PROBLEM REQUIREMENTS - So that nothing is lost, restate each entry exactly as supplied.

SOURCE INFORMATION -
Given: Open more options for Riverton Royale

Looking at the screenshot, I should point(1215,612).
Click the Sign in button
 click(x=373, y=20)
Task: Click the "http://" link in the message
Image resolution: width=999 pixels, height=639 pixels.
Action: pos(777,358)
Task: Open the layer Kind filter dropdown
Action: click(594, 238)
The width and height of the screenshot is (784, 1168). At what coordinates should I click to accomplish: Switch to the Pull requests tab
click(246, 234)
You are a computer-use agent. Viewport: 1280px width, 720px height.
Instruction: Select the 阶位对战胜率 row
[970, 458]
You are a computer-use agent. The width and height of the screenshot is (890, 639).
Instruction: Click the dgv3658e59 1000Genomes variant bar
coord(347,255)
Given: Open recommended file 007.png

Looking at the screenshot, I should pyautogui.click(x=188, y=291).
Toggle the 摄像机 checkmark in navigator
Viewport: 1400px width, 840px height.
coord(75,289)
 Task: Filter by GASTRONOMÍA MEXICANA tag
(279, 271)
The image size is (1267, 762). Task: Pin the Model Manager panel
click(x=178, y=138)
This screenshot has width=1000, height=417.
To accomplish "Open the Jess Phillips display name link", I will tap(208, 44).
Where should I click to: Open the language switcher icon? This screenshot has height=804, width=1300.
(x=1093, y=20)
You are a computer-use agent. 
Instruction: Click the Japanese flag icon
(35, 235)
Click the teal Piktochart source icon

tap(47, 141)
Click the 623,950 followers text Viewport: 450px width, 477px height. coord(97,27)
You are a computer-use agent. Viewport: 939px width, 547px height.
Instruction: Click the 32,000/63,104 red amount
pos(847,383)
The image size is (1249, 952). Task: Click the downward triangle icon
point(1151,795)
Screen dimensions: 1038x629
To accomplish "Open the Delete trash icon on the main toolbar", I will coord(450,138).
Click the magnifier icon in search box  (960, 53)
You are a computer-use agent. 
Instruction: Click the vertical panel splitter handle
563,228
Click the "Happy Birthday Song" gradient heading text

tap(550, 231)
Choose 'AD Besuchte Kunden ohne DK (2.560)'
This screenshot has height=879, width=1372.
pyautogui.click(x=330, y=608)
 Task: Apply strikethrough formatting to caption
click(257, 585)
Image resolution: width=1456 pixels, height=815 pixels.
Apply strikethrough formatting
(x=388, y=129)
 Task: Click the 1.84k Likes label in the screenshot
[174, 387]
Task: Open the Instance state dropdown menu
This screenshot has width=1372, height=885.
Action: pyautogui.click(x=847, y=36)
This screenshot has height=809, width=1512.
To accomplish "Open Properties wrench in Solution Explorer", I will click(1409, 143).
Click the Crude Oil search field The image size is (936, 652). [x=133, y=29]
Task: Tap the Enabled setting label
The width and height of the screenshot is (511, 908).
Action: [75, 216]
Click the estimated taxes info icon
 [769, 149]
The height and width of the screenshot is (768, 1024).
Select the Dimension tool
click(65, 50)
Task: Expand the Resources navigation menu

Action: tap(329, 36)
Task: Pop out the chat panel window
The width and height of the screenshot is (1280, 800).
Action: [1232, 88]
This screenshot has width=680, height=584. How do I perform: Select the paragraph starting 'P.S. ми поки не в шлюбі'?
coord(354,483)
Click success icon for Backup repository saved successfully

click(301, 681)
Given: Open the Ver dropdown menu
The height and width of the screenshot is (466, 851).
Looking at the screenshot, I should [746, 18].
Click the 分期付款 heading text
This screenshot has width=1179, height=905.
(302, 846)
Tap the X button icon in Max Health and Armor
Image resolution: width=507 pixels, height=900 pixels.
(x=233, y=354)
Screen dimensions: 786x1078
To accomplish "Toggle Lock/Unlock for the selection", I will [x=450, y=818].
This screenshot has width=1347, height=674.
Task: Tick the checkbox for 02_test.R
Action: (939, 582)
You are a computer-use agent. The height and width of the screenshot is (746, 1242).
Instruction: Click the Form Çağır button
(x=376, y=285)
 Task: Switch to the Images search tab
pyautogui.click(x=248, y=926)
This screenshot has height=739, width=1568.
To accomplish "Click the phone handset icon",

RESULT OF THE EXERCISE -
Given: Open more options for Riverton Royale

Looking at the screenshot, I should point(1215,612).
Click the Sign in button
 click(x=373, y=20)
Task: Click the "http://" link in the message
Image resolution: width=999 pixels, height=639 pixels.
Action: pos(777,358)
Task: Open the layer Kind filter dropdown
Action: click(594, 238)
The width and height of the screenshot is (784, 1168). At what coordinates should I click to accomplish: Switch to the Pull requests tab
click(246, 234)
You are a computer-use agent. Viewport: 1280px width, 720px height.
Instruction: Select the 阶位对战胜率 row
[970, 458]
You are a computer-use agent. The width and height of the screenshot is (890, 639).
Instruction: Click the dgv3658e59 1000Genomes variant bar
coord(347,255)
Given: Open recommended file 007.png

Looking at the screenshot, I should pyautogui.click(x=188, y=291).
Toggle the 摄像机 checkmark in navigator
Viewport: 1400px width, 840px height.
coord(75,289)
 Task: Filter by GASTRONOMÍA MEXICANA tag
(279, 271)
The image size is (1267, 762). Task: Pin the Model Manager panel
click(x=178, y=138)
This screenshot has width=1000, height=417.
To accomplish "Open the Jess Phillips display name link", I will tap(208, 44).
Where should I click to: Open the language switcher icon? This screenshot has height=804, width=1300.
(x=1093, y=20)
You are a computer-use agent. 
Instruction: Click the Japanese flag icon
(35, 235)
Click the teal Piktochart source icon

tap(47, 141)
Click the 623,950 followers text Viewport: 450px width, 477px height. coord(97,27)
You are a computer-use agent. Viewport: 939px width, 547px height.
Instruction: Click the 32,000/63,104 red amount
pos(847,383)
The image size is (1249, 952). Task: Click the downward triangle icon
point(1151,795)
Screen dimensions: 1038x629
To accomplish "Open the Delete trash icon on the main toolbar", I will coord(450,138).
Click the magnifier icon in search box  (960, 53)
You are a computer-use agent. 
Instruction: Click the vertical panel splitter handle
563,228
Click the "Happy Birthday Song" gradient heading text

tap(550, 231)
Choose 'AD Besuchte Kunden ohne DK (2.560)'
This screenshot has height=879, width=1372.
pyautogui.click(x=330, y=608)
 Task: Apply strikethrough formatting to caption
click(257, 585)
Image resolution: width=1456 pixels, height=815 pixels.
Apply strikethrough formatting
(x=388, y=129)
 Task: Click the 1.84k Likes label in the screenshot
[174, 387]
Task: Open the Instance state dropdown menu
This screenshot has width=1372, height=885.
Action: pyautogui.click(x=847, y=36)
This screenshot has height=809, width=1512.
To accomplish "Open Properties wrench in Solution Explorer", I will click(1409, 143).
Click the Crude Oil search field The image size is (936, 652). [x=133, y=29]
Task: Tap the Enabled setting label
The width and height of the screenshot is (511, 908).
Action: [75, 216]
Click the estimated taxes info icon
 [769, 149]
The height and width of the screenshot is (768, 1024).
Select the Dimension tool
click(65, 50)
Task: Expand the Resources navigation menu

Action: tap(329, 36)
Task: Pop out the chat panel window
The width and height of the screenshot is (1280, 800).
Action: [1232, 88]
This screenshot has width=680, height=584. How do I perform: Select the paragraph starting 'P.S. ми поки не в шлюбі'?
coord(354,483)
Click success icon for Backup repository saved successfully

click(301, 681)
Given: Open the Ver dropdown menu
The height and width of the screenshot is (466, 851).
Looking at the screenshot, I should [746, 18].
Click the 分期付款 heading text
This screenshot has width=1179, height=905.
(302, 846)
Tap the X button icon in Max Health and Armor
Image resolution: width=507 pixels, height=900 pixels.
(x=233, y=354)
Screen dimensions: 786x1078
To accomplish "Toggle Lock/Unlock for the selection", I will [x=450, y=818].
This screenshot has width=1347, height=674.
Task: Tick the checkbox for 02_test.R
Action: (939, 582)
You are a computer-use agent. The height and width of the screenshot is (746, 1242).
Instruction: Click the Form Çağır button
(x=376, y=285)
 Task: Switch to the Images search tab
pyautogui.click(x=248, y=926)
This screenshot has height=739, width=1568.
To accomplish "Click the phone handset icon",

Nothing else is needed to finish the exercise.